• _Text excerpt_
● ● ● ●

# Ben Pearson Mach One



## PaLuke (Nov 3, 2005)

I would like to get started again in traditional archery and was wondering if my Ben Pearson Mach One is up to todays bows standards. I guess what I'm asking is would I be better off buying a new bow or would the Ben Pearson serve me well for hunting. I bought it in 78 or 79 and it's still in good shape. I probably haven't shot it 20 years. Does anyone know if the Mach One's were a decent bow? I bought it at a local department and I know very little about them.Thanks for the replies.....PaLuke


----------



## tpoof (Dec 18, 2005)

Hey, don't sound like youre gettin yourself down..
beauty is in the eye of the (BOW HOLDER)
standards,,,well standards are made to b be broken..I love shootin against better archers( they think) than me....
walk the walk I say...
it only gets better.....


----------



## Wednesday Caste (Sep 9, 2007)

PALuke,
I like to refinish old hunting and fishing equipment so when I look at my equip I look for both for aesthetic and functions. I've seen a couple Mach 1s (on ebay) and like the way they look. BPs just don't get the respect they deserve. I have a BP All American (target bow) and a Colt (hunting). I like the way the Colt looks and feel. It is a bit heavier than my Bear Kodiak Hunter but the extra mass gives my bow arm a little more stability. Both Colt and Hunter are 45# and right now I'm having the toughest time deciding between which gets to go on my first-ever deer hunt this fall. Right now it's leaning towards the Colt since I'm sure I'll need the extra stability for my first deer sighting.
If yours is 45# or more, get a string for it, build up the "flat" rest (I use the felt pads for bottoms of furniture), take it out with a round of matched arrows, see what a challenge it is to shoot a recurve and become addicted to the challenge as I have become. By fall you'll be able to target one of those PA whites.

● ● ● ●

• _What to do_
In the forum thread about the Ben Pearson Mach One, what does Wednesday Caste use to build up the "flat" rest? The items that come after the forum thread are separate material.

● ● ● ●

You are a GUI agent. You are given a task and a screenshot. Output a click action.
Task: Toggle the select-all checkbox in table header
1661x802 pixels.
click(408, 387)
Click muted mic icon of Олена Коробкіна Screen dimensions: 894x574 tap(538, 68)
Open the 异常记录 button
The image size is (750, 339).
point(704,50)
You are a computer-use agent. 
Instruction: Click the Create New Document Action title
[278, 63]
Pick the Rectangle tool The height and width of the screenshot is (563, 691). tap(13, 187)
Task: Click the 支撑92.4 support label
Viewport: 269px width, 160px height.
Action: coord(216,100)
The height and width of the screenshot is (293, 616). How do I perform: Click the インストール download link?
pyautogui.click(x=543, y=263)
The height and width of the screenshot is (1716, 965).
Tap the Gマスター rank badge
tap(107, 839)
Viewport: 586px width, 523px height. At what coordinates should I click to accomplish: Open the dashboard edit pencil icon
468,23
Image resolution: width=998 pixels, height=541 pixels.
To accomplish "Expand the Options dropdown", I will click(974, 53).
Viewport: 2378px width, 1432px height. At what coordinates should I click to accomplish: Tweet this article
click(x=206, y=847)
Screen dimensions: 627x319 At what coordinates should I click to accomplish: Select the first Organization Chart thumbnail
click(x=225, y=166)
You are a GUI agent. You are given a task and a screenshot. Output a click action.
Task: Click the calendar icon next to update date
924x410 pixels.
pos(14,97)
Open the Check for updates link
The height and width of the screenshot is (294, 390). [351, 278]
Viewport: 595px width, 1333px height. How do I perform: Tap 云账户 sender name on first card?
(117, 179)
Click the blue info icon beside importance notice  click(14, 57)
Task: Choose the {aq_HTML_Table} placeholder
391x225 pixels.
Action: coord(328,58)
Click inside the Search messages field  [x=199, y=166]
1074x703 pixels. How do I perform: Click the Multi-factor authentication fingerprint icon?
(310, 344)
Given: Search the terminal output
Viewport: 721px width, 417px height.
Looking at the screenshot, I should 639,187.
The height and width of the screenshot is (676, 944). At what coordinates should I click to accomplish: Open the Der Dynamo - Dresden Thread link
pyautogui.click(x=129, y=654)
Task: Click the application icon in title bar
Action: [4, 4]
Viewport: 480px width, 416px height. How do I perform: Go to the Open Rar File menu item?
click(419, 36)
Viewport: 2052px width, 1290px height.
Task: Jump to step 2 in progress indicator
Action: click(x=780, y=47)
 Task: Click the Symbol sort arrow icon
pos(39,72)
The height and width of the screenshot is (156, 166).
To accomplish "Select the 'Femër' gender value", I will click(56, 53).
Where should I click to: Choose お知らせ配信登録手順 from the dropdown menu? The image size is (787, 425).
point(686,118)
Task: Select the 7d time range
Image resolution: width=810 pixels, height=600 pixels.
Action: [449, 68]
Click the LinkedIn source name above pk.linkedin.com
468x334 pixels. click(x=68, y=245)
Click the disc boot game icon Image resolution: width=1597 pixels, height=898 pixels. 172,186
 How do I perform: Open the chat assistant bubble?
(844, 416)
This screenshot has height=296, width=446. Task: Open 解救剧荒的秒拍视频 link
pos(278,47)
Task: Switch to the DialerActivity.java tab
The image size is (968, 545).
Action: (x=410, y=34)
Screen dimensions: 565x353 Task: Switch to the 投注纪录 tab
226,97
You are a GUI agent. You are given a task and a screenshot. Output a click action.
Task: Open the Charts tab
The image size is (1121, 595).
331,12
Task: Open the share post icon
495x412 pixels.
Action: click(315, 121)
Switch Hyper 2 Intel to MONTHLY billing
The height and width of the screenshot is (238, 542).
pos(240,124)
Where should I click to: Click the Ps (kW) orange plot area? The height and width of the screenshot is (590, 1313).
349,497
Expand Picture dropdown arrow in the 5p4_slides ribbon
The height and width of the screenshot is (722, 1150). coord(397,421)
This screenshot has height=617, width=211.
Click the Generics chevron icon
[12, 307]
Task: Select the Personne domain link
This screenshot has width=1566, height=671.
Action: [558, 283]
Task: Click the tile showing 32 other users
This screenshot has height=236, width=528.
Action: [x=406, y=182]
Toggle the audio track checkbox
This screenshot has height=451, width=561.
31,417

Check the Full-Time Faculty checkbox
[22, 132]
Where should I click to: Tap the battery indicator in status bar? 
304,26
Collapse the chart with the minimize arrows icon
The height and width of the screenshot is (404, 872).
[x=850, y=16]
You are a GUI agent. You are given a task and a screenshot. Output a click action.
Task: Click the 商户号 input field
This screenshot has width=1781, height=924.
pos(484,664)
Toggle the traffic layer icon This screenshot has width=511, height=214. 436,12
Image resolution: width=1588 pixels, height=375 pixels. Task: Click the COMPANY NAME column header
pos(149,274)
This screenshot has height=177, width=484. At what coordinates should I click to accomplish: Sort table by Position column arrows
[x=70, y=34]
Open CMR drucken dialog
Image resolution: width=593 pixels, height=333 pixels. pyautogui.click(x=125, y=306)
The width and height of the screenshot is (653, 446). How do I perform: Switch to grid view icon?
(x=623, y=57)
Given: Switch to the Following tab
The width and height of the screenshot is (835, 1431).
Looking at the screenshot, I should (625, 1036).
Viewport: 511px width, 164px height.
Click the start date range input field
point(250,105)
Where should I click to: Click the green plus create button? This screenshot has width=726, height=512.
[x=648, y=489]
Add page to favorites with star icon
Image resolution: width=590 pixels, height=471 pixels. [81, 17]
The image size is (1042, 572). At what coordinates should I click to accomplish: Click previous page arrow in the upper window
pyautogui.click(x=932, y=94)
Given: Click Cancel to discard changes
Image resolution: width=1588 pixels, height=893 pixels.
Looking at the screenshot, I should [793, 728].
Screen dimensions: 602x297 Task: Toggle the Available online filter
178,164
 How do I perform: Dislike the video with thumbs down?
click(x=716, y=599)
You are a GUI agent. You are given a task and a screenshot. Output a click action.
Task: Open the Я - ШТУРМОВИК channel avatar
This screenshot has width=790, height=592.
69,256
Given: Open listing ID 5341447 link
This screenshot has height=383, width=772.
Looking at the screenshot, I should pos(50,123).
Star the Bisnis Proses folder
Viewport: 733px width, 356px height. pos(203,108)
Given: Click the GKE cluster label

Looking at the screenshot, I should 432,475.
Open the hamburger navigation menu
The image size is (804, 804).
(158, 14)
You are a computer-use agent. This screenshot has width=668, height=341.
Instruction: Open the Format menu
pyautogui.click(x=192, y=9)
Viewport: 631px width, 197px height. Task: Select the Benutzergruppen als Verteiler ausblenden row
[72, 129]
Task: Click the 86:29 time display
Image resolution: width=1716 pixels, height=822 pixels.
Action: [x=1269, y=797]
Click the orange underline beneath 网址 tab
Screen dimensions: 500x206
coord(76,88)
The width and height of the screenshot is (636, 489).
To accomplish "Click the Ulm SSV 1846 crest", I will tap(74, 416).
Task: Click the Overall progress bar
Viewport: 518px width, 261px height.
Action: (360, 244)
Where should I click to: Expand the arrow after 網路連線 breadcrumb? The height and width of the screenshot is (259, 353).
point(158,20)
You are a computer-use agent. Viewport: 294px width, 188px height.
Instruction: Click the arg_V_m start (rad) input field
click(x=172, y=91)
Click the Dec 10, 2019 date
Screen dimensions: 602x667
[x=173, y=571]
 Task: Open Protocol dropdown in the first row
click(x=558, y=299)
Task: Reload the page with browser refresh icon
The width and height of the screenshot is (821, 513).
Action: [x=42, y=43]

● ● ● ●

• _Reply_
Felt pads made for the bottoms of furniture.